Source excerpt:
Start

Most efficient way to format a hash of data?

2019-05-18 12:06发布

问题:

I am using this array of hashes to do a batch insert into a mongo DB. Each hash was populated by parsing a text file so the formatting of fields are in an unpredictable format. It might look something like:

{date => "March 5", time => "05:22:21", first_name = "John", middle_initial = "JJ", ...}

And I would have a series of formatting functions. So maybe:

def format_date
..convert if needed..
end

def format_time
...
end

How would I go about calling the formatting functions on various records? I could see doing some kind of lambda call where I iterate through the hash and call a format_record_name function, but not all records will have formatting functions. For instance above the first_name record wouldn't need one. Any ideas?

回答1:

Here's one idea, pretty similar to what you stated. You might just have an identity function for the fields you don't want to format

def pass(x)
   x
end 

method_hash = {:date=>method(:your_format_date)}
method_hash.default = method(:pass)

x = {:date => "March 5", :time => "05:22:21", :first_name => "John", :middle_initial => "JJ"}
x.reduce({}) { |hsh,k|  hsh[k[0]] = method_hash[k[0]].call(k[1]); hsh }


回答2:

Just keep a list of the keys that you do want to handle. You could even tie it to the transformation functions with a Hash:

transformations = { 
  :date => lambda {|date| whatever},
  :time => lambda {|time| whatever} 
}
transformations.default = lambda {|v| v}

data.map do |hash|
  Hash[ hash.map {|key, val| transformations[key][val] } ]
end


回答3:

Make use of Ruby's Singleton (or Eigen) class and then the following one liner solves your problem:

module Formatter
  def format_date
    Date.parse(self[:date]).strftime('%Y-%m-%d')
  end

  def format_time
    self[:time].split(':')[0,2].join('-')
  end

  def format_first_name
    self[:first_name].upcase
  end

  def format
    {:date => format_date, :time => format_time, :first_name => format_first_name, :last_name => self[:last_name]}
  end
end

records = [
  {:date => 'March 05', :time => '12:13:00', :first_name => 'Wes', :last_name => 'Bailey'},
  {:date => 'March 06', :time => '09:15:11', :first_name => 'Joe', :last_name => 'Buck'},
  {:date => 'March 07', :time => '18:35:48', :first_name => 'Troy', :last_name => 'Aikmen'},
]

records.map {|h| h.extend(Formatter).format}
=> [{:date=>"2011-03-05", :time=>"12-13", :first_name=>"WES", :last_name=>"Bailey"},
 {:date=>"2011-03-06", :time=>"09-15", :first_name=>"JOE", :last_name=>"Buck"},
 {:date=>"2011-03-07", :time=>"18-35", :first_name=>"TROY", :last_name=>"Aikmen"}] 


回答4:

class Formatters
    def self.time(value)
        "FORMATTED TIME"
    end

    def self.date(value)
        "FORMATTED DATE"
    end

    def self.method_missing(name, arg)
        arg
    end
end

your_data = [{:date => "March 5", :time => "05:22:21", :first_name => "John", :middle_initial => "JJ"},
             {:date => "March 6", :time => "05:22:22", :first_name => "Peter", :middle_initial => "JJ"},
             {:date => "March 7", :time => "05:22:23", :first_name => "Paul", :middle_initial => "JJ"}]

formatted_data = your_data.map do |item|    
    Hash[ *item.map { |k, v| [k, Formatters.send(k, v)] }.flatten ]
end

End

(Word and element location data)
Start

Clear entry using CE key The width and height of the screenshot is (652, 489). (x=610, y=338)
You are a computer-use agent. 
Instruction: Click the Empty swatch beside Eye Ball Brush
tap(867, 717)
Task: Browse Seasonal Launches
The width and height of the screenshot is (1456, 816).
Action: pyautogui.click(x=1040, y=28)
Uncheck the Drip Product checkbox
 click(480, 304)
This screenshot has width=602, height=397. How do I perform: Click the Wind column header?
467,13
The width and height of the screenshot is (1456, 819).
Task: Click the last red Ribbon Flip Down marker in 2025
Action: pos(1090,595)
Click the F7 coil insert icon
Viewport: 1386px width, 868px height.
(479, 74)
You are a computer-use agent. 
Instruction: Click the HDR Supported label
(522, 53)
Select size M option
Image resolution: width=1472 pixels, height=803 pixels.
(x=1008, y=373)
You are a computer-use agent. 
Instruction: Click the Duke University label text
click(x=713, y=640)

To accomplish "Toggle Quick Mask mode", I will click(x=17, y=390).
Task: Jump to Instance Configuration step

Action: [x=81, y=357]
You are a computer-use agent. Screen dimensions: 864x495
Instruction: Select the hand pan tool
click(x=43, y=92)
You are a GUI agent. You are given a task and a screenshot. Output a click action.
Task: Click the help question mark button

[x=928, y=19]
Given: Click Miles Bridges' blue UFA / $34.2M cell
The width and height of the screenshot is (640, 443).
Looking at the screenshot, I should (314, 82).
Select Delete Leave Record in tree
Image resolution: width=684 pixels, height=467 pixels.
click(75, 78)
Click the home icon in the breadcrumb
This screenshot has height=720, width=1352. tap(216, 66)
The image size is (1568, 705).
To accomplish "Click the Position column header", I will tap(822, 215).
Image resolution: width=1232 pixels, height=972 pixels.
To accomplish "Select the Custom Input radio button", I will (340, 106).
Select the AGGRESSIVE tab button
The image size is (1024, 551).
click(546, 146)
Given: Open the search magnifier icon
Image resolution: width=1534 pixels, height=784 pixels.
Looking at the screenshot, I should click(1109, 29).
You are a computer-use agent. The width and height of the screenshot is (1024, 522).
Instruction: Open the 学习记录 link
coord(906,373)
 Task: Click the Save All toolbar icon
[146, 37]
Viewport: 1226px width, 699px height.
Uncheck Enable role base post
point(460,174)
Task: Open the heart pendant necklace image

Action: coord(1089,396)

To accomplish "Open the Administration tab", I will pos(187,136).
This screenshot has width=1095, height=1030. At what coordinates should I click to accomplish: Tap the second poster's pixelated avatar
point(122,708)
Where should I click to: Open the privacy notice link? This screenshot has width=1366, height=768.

End

Parts of the exercise:
• 1. Answer these questions about the Ruby hash formatting thread:
(a) What kind of database does the asker batch insert the array of hashes into?
(b) In the first answer, what name is given to the identity function?
(c) In the output shown in the third answer, what value does the first_name field become for the record whose last name is Buck?
• 2. Please reproduce a part of the Ruby hash formatting thread word for word, starting with "class Formatters" and going on through "def self.method_missing(name, arg)".

Task-by-task results:
• 1.
(a) A Mongo DB.
(b) pass
(c) "JOE"

• 2.
class Formatters
    def self.time(value)
        "FORMATTED TIME"
    end

    def self.date(value)
        "FORMATTED DATE"
    end

    def self.method_missing(name, arg)